I rejoyced and tried them all again but the issue came back.I then tried to send it to 25 computers and that worked but it wanted to use 6-7 hours on it and the image would send out around 100-200MB and then freeze for around a minute and then send more… The computer I house fog on is rather old and if it’s a cpu heavy job for the fog server to multicast then your theory might indeed fit what I saw.
For the fun of it I’m going to get some new fresh hardware and try it on that to see what results that yields.

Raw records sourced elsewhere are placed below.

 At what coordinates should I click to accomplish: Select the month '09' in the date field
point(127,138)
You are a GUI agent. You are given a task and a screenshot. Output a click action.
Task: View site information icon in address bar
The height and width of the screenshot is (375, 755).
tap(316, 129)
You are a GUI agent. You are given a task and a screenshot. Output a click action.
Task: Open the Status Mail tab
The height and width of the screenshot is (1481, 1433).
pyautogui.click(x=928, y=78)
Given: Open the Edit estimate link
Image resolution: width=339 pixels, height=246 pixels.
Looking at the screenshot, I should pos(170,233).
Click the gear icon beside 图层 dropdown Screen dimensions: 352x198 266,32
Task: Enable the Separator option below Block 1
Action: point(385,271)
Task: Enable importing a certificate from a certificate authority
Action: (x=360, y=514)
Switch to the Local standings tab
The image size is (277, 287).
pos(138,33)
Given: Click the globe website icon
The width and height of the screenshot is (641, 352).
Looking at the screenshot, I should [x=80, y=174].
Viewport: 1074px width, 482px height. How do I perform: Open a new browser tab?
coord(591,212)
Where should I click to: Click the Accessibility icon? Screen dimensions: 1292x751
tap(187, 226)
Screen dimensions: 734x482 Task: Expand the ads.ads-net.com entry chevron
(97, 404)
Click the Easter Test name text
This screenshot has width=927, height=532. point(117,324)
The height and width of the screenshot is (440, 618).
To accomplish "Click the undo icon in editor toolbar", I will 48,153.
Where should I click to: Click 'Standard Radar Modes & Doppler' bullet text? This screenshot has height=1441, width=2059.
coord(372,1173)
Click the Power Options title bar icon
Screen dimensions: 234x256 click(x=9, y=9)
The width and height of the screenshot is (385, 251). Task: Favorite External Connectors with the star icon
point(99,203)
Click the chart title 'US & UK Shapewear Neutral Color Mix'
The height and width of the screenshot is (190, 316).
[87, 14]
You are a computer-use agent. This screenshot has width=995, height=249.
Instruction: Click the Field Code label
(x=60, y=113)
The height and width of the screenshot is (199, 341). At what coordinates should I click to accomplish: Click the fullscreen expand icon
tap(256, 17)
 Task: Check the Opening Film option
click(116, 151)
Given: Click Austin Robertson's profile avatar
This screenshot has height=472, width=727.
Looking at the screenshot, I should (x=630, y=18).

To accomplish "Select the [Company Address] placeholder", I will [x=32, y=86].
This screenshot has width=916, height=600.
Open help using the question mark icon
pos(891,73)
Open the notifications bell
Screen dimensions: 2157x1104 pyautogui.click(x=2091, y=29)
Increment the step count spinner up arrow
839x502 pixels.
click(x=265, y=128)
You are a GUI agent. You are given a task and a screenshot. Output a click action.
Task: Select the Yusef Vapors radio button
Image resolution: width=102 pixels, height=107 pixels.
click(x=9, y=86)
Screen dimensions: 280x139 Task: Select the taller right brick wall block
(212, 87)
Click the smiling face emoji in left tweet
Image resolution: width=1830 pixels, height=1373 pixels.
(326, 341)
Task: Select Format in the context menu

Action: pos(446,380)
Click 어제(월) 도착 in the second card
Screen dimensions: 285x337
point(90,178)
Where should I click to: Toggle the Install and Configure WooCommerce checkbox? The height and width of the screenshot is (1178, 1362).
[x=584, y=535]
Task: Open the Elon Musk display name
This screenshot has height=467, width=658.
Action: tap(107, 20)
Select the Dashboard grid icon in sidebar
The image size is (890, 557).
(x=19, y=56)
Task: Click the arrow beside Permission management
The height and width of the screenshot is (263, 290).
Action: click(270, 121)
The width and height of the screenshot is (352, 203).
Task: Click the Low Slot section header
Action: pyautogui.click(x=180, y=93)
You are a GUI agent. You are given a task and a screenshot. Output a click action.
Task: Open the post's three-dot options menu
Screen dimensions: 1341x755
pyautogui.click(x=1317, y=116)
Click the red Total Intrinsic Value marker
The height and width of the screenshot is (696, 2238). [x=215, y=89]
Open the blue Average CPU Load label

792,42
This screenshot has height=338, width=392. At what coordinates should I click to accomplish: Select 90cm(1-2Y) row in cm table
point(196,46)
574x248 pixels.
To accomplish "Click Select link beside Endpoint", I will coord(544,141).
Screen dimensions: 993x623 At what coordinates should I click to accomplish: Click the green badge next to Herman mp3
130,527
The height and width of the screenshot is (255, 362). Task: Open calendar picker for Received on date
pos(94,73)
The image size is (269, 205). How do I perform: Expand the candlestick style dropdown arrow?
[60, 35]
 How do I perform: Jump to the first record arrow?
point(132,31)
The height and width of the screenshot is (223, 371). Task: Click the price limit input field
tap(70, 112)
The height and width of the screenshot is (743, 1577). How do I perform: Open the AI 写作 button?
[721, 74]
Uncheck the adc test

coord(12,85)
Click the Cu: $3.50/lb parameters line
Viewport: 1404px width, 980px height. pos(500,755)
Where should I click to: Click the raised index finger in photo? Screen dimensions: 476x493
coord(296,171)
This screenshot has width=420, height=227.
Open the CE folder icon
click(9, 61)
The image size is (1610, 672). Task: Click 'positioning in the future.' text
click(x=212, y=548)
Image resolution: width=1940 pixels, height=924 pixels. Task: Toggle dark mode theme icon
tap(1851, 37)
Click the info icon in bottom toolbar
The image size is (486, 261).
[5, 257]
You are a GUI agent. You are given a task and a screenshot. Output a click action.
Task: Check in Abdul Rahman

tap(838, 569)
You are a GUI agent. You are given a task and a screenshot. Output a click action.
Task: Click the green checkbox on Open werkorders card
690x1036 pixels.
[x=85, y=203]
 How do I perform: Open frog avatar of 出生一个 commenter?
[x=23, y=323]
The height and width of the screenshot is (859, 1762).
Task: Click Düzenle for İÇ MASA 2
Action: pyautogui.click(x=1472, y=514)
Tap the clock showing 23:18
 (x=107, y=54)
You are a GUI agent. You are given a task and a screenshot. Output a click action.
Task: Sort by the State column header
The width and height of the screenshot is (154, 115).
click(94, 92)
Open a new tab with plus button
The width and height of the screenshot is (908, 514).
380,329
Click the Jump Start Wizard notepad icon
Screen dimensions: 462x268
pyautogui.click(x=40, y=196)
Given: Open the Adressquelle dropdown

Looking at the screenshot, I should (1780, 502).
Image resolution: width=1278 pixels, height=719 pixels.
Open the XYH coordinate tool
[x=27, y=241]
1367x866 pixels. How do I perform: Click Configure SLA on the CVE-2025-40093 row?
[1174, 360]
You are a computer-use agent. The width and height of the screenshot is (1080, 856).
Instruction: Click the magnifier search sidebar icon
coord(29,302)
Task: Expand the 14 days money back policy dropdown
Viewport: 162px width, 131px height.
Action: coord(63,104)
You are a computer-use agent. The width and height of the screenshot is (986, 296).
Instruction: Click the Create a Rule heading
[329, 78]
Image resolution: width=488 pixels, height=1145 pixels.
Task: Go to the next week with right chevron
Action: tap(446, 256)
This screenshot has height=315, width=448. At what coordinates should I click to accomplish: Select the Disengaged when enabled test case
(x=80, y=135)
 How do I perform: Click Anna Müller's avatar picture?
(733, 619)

Unicasting the image went fine btw
-
Another thing that slows down multicasts is actually the performance of the hosts themselves. During a mutlicast the FOG server sends out the image in chunks and waits to get confirmation from each host that they’re ready for the next chunk, so if one host has a bad hard drive or any other issue with receiving and writing the chunk to disk it’ll slow down the entire session.